Yesterday, I found myself in a large chain bookstore to pick up a few holiday essentials that were sold out at my favorite independent. Took a few minutes to look through the enormous cookbook section for potential gifts for a couple of foodie friends. What I saw made me want to send out a request to their corporate offices - "Perhaps you would like to stock more items not the product of celebrity chefs? Perhaps cooking is a creative and nurturing activity for many people and not slavish devotion to some cult of personality?" One woman's face popped up over and over again too. Not to sound snotty but this woman has used Velveeta in recipes on her cooking show. This is the focal point of the cookbook section? Is the marketing such because cooking has become yet another form of infotainment in time-challenged lives where no one cooks any more? Just dreams about it?
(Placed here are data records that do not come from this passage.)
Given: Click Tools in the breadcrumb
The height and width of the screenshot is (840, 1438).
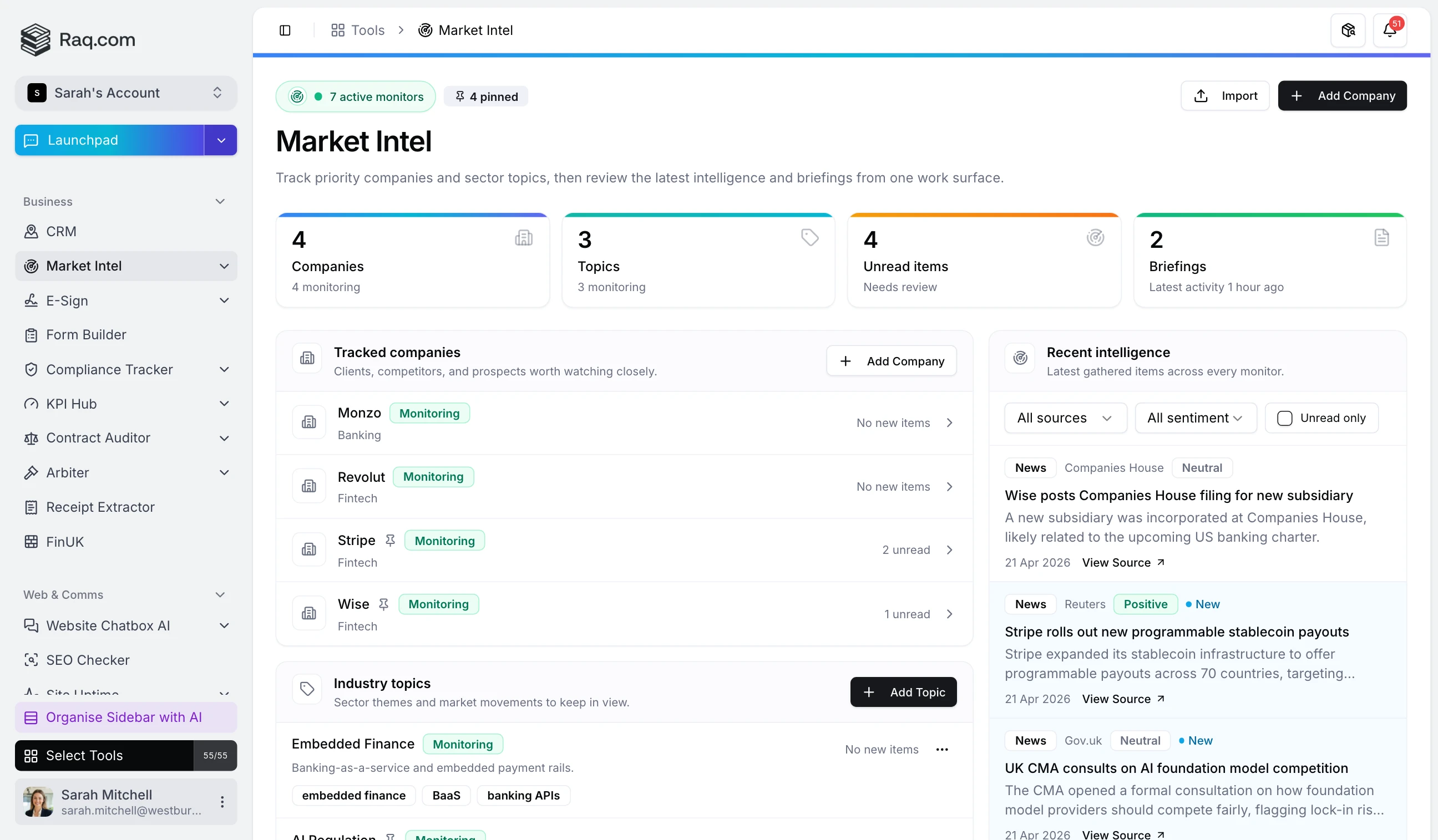Looking at the screenshot, I should (366, 29).
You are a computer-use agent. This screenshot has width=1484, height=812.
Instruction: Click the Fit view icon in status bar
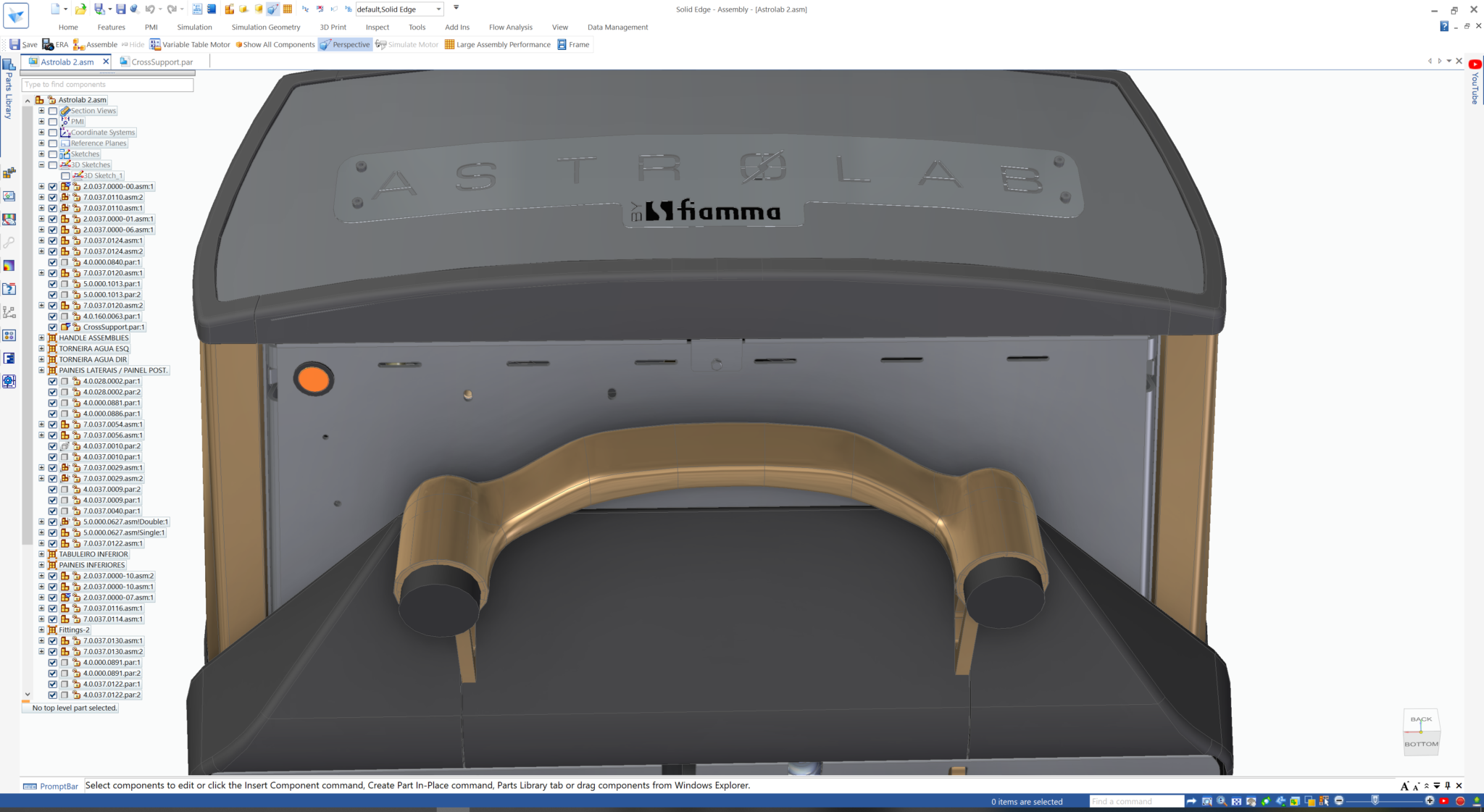pyautogui.click(x=1236, y=801)
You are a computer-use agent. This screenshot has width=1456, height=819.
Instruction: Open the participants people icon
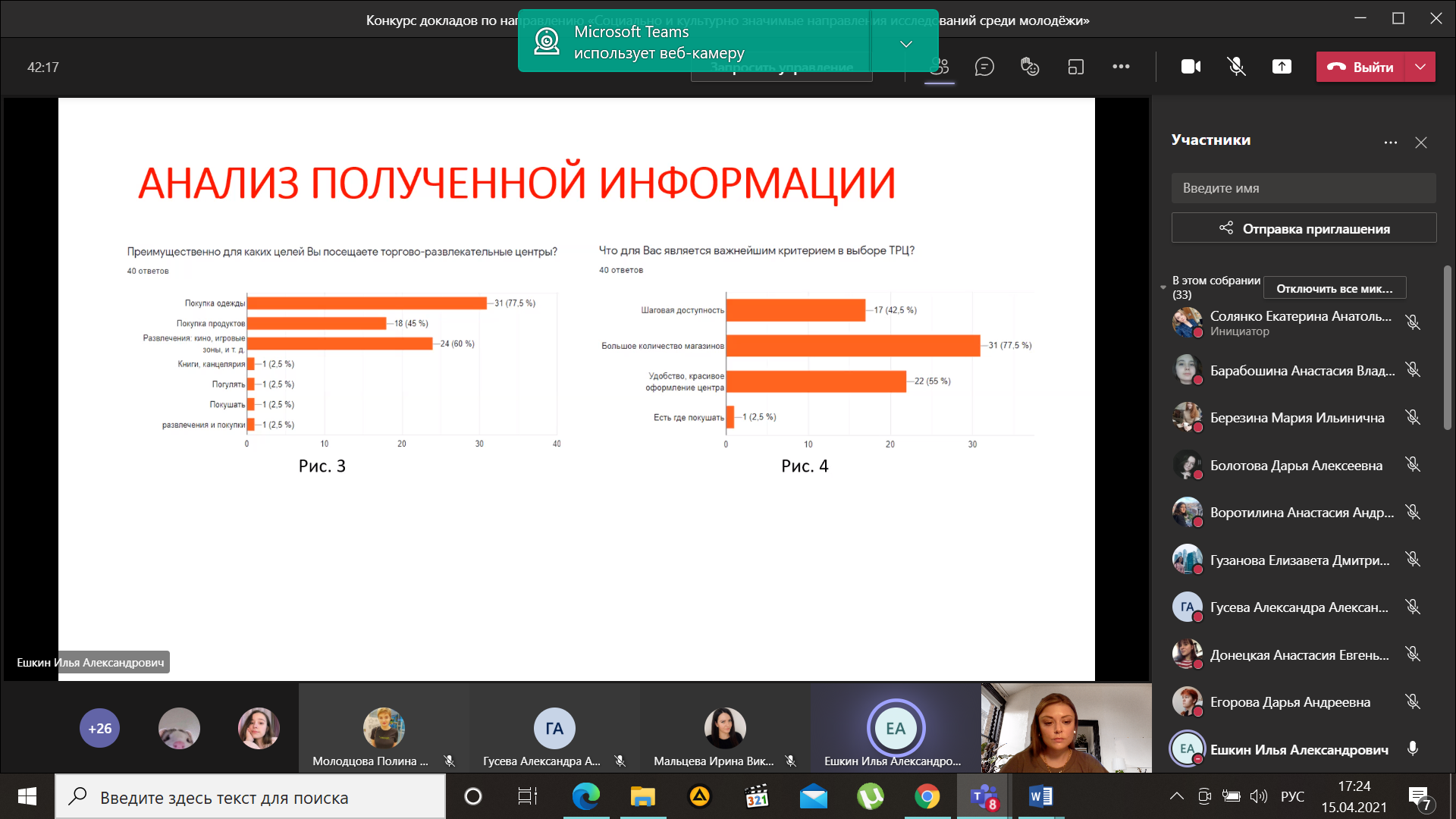(940, 67)
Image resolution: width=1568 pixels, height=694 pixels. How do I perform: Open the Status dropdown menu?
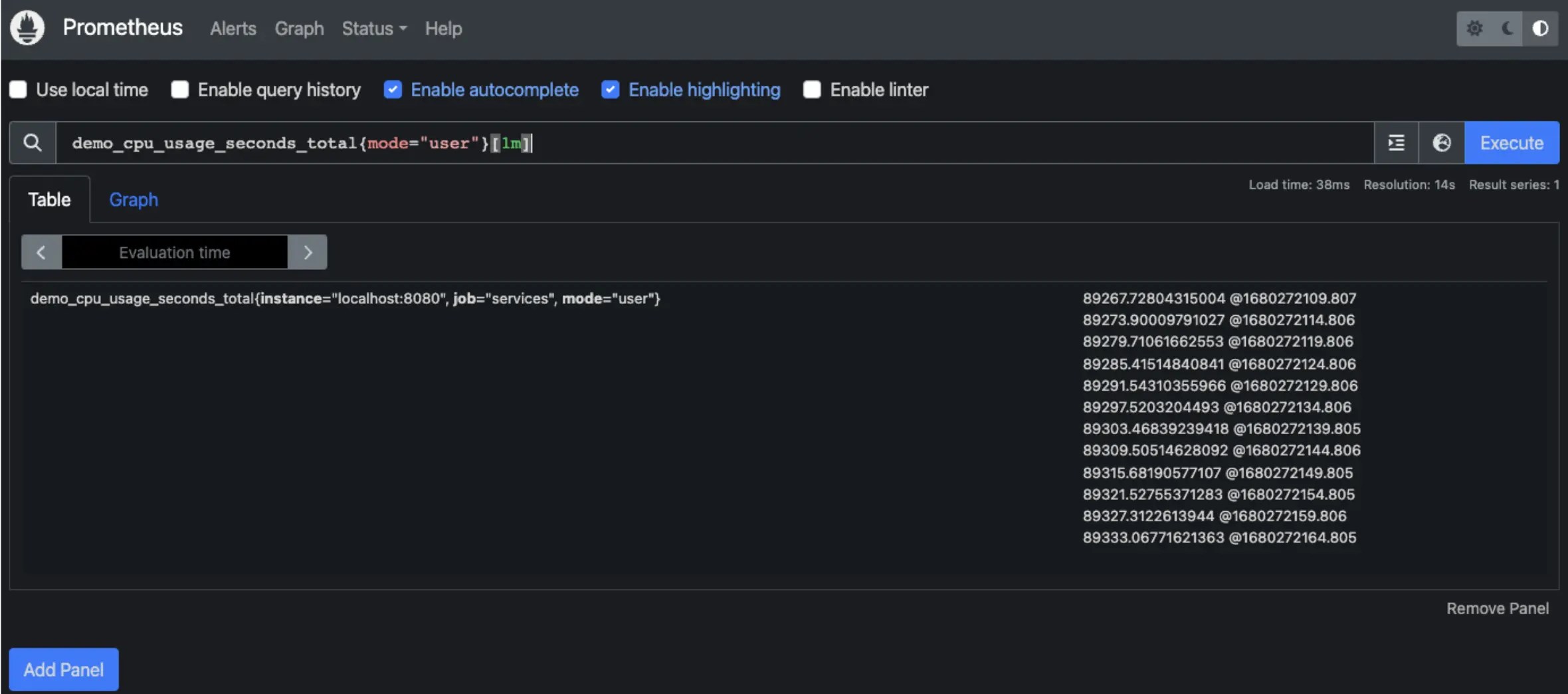tap(373, 29)
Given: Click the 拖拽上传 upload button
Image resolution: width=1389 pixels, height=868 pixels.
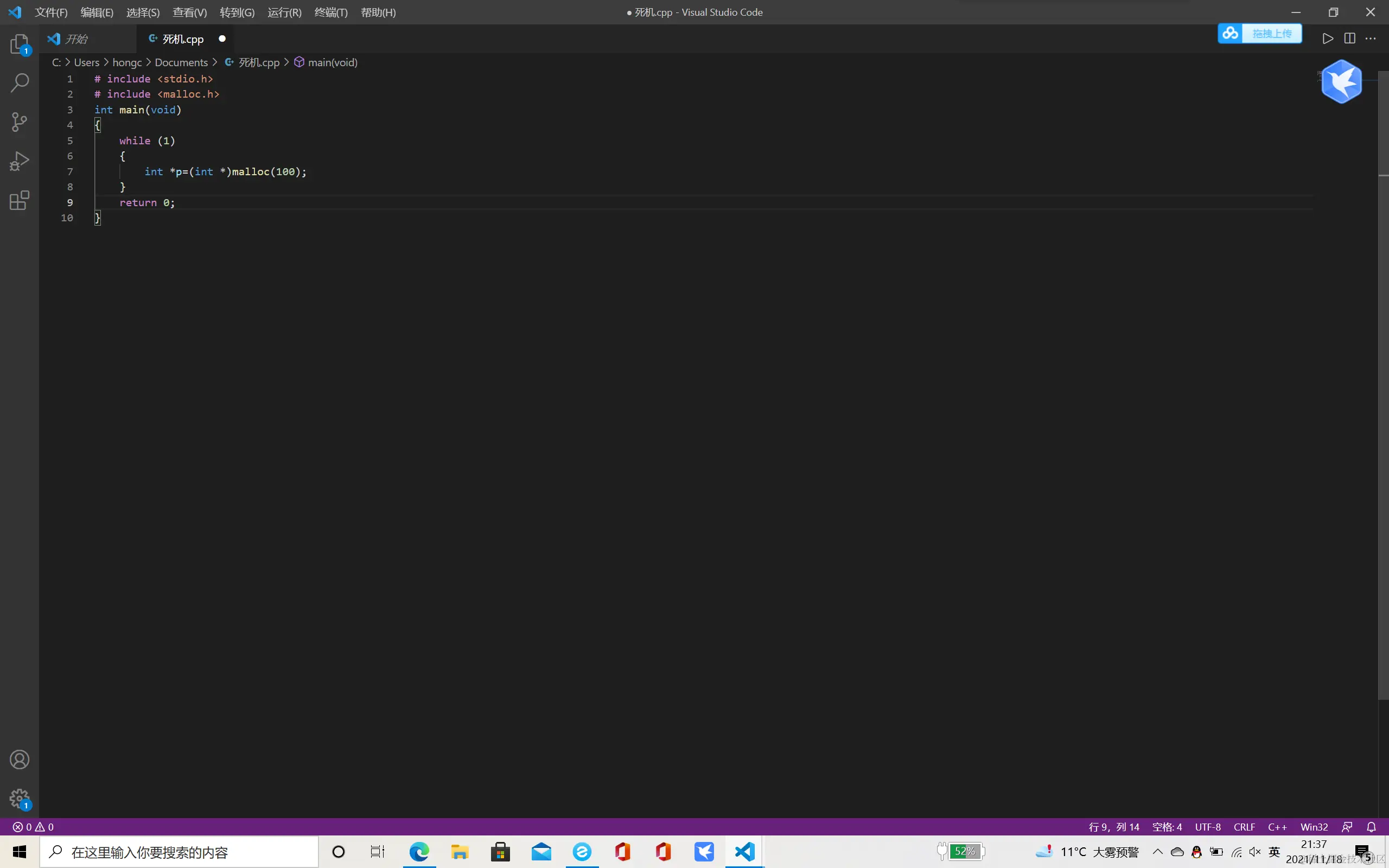Looking at the screenshot, I should point(1271,34).
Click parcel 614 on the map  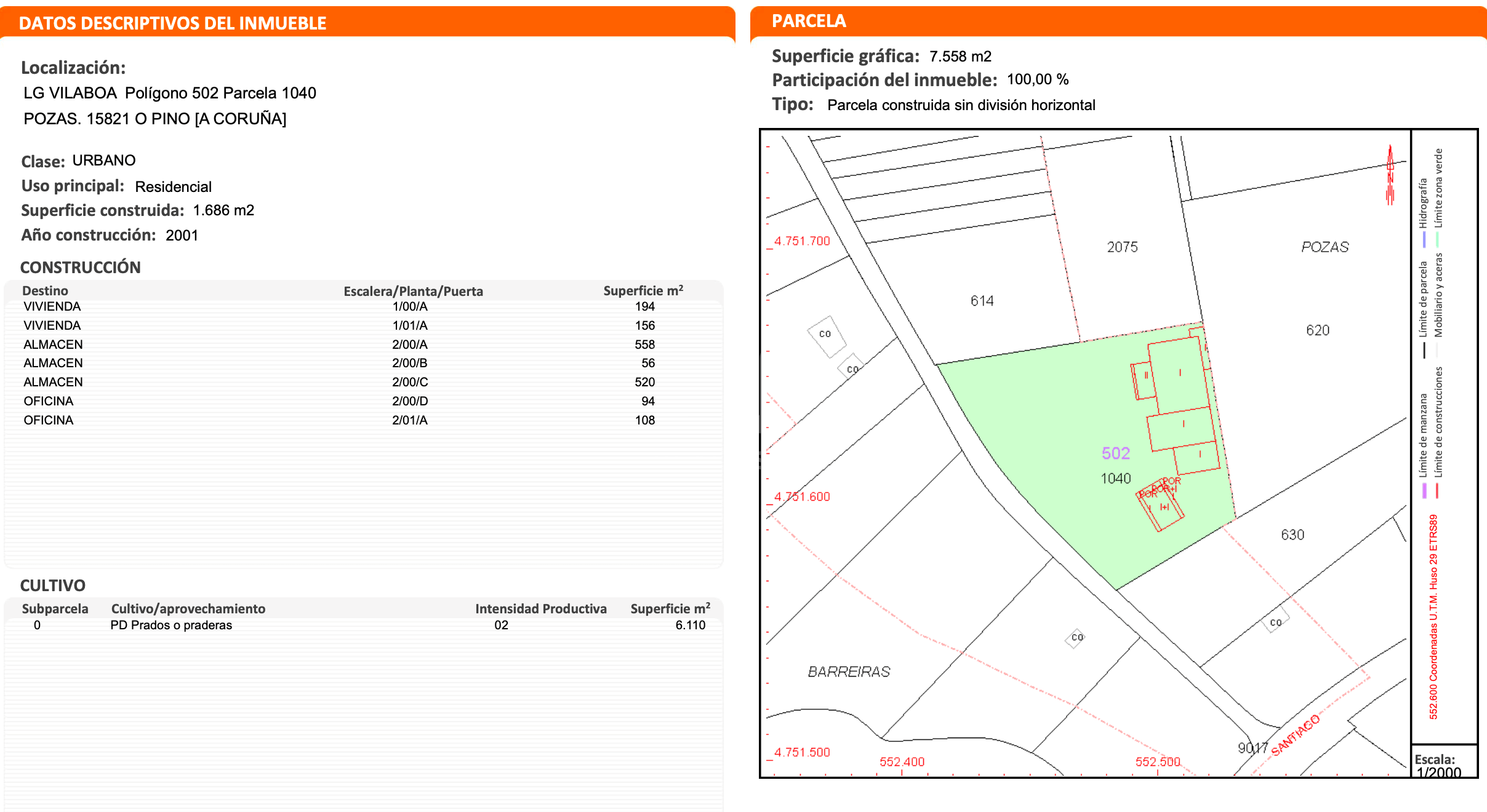point(982,301)
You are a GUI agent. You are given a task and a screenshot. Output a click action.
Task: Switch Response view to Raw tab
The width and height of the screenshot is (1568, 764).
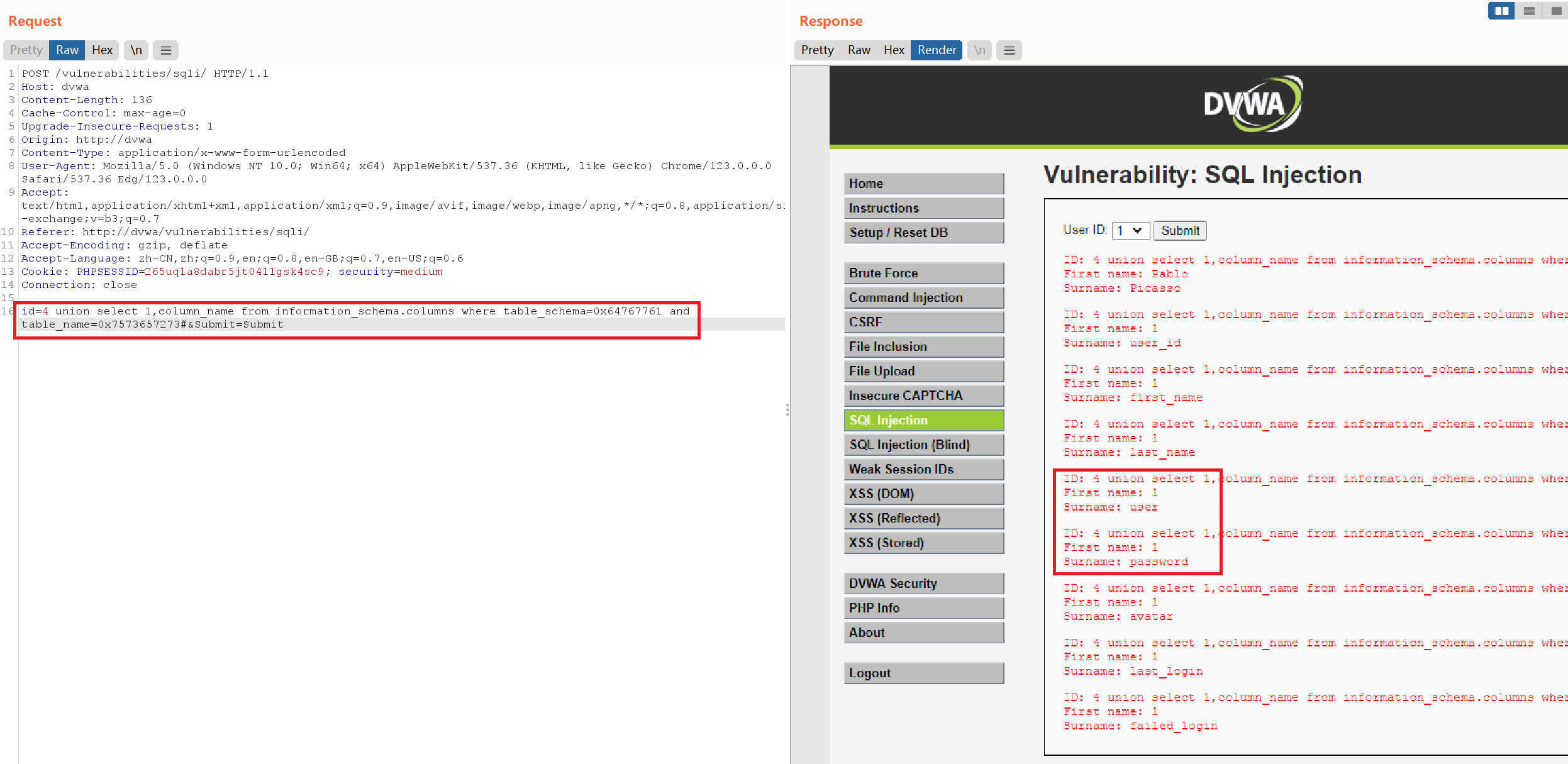(859, 50)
Now mind you, I am not opposed to the published works of famous chefs. I love Nigella, Jamie, Ina and many others, and I have been seen drooling over really high production value cookbooks like Thomas Keller's The French Laundry. When giving a gift to a cook though, I look for something not hyper-common, something beautiful, and something that focuses on the food rather than the artist (or fan of cheese product) creating with it. So this Christmas, I will be giving the gorgeous book Milk and the gorgeous book Egg because both are wildly successful in sketching history and usage of the most basic of ingredients into full-fledged glorious food celebrations complete with unique recipes and engaging illustration and photography. One look at the cover designs will tell you loads about the contents of each volume.
Do you buy cookbooks as gifts? For yourself? What do you look for? What have you bought or will you buy?